Il suivit ces recommandations ; mais, entré dans l’eau, il trouva la vase si profonde qu’il se persuada qu’il avait fait fausse route (quand on est seul dans le bush, on craint toujours de se tromper, et même les plus aguerris ne sont pas exempts de cette crainte), il rebroussa chemin et reprit une autre des pistes qui le ramena à un autre passage du même ruisseau. Entré de nouveau dans cette eau bourbeuse, il n’était plus qu’à quelques pieds de l’autre bord, quand, après un violent effort, son cheval resta tout à coup immobile : un gros tronc d’arbre mort était enterré dans la vase, et la pauvre bête, ayant passé sa jambe droite de devant par-dessus cet obstacle, ne pouvait retirer sa jambe gauche prise derrière le tronc qui lui touchait le poitrail. Leuba se laissa glisser et chercha à la dégager, mais plus elle se débattait plus elle s’enfonçait dans la boue. Au lieu de s’épuiser en efforts inutiles, il aurait dû retourner à pied en arrière, chercher des cordes et des hommes ; il attendit, mais en vain, espérant que quelques passants lui viendraient en aide. La nuit survint sans que sa position fût améliorée, le cheval épuisé pouvait à peine tenir sa tête au-dessus de l’eau boueuse.

Un arbre s’était penché sur le ruisseau au-dessus d’eux, Leuba y monta et s’y cramponna, tenant dans ses mains les rênes de son cheval pour lui soutenir la tête. Harassé de fatigue, il s’endormit, et au point du jour, quand il se réveilla, il n’avait plus dans la main que l’extrémité de ses rênes ; la tête de son cheval était à demi immergée dans l’eau, et la pauvre bête était morte.

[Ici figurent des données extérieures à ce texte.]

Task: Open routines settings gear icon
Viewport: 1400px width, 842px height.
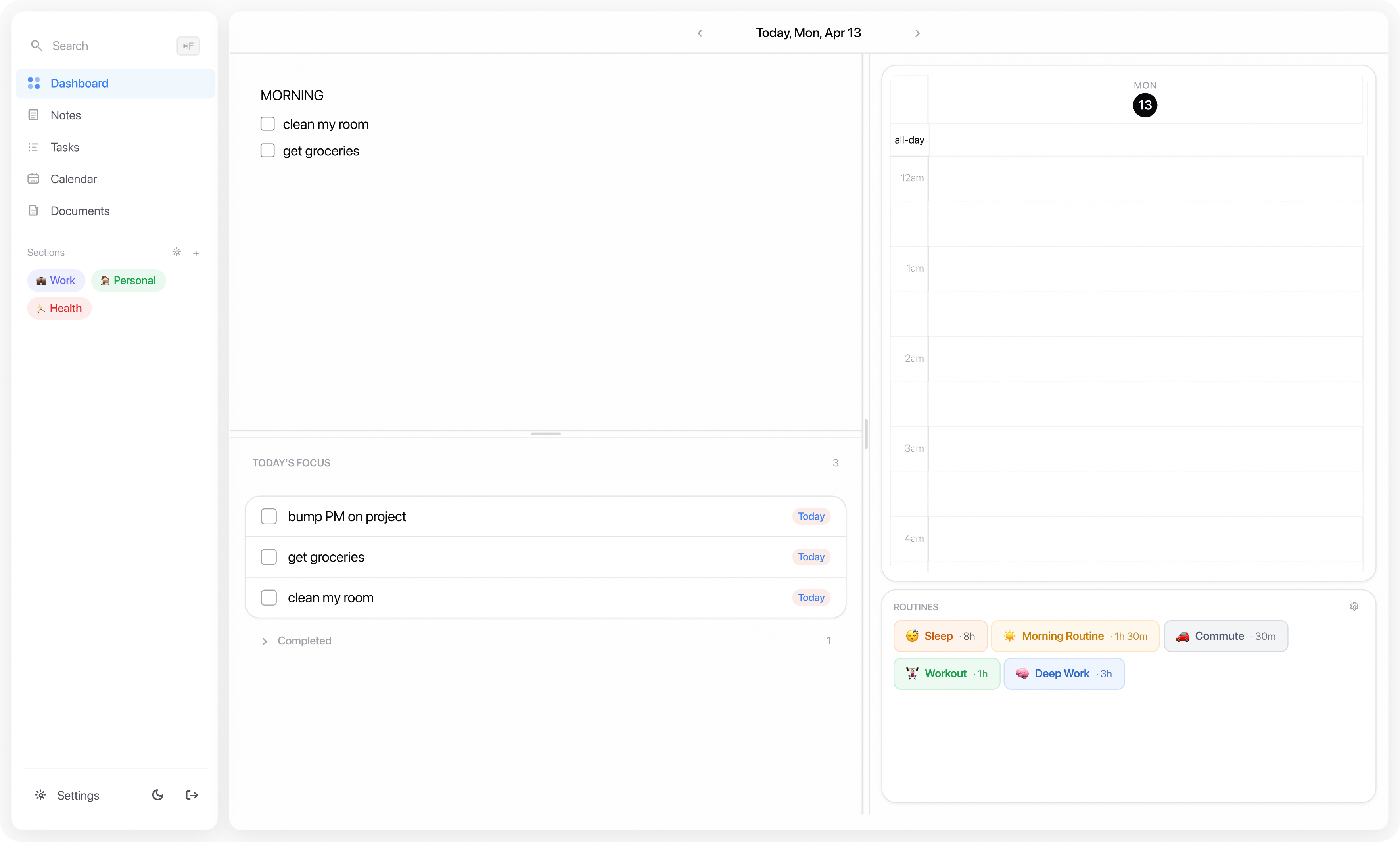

Notre ami pleura sa monture, mais le malheur était sans remède ; il n’avait d’autre ressource que de gagner la station la plus voisine où peut-être il pourrait s’en procurer une autre. Il fit donc un seul paquet de sa selle, de sa couverture et de sa bride, le tout, avec sa valise, pesant plus de soixante livres, et se mit tristement en route avec ce lourd fardeau sur le dos. Que de fois il se retourna pour regarder la place où il laissait la triste carcasse de son cheval mort ! Mais il fallait marcher, le soleil allait devenir brûlant, et la faim commençait à le presser. Vers dix heures, après avoir fait au moins dix milles, il découvrit l’emplacement d’une station où il arriva une heure après, mourant de fatigue, de faim et de soif.

Après avoir déjeuné et s’être reposé un peu, il demanda à acheter un cheval. La station où il se trouvait était une station de moutons, par conséquent peu fournie en chevaux, et l’intendant, qui y résidait en l’absence du maître, n’en avait qu’un seul assez mauvais dont il pût disposer et dont il demanda trente livres. C’était à prendre ou à laisser ; Leuba accepta le marché ; mais quand il présenta une traite sur l’Union-bank de Melbourne, le vendeur hocha la tête et refusa de l’accepter. Leuba n’avait sur lui que quelques livres en espèces ; c’était assez pour faire son voyage, car il n’avait rien à débourser dans les stations où jamais on ne refuse un dîner à un

  1. Les noirs sont entièrement nus dans ces districts éloignés.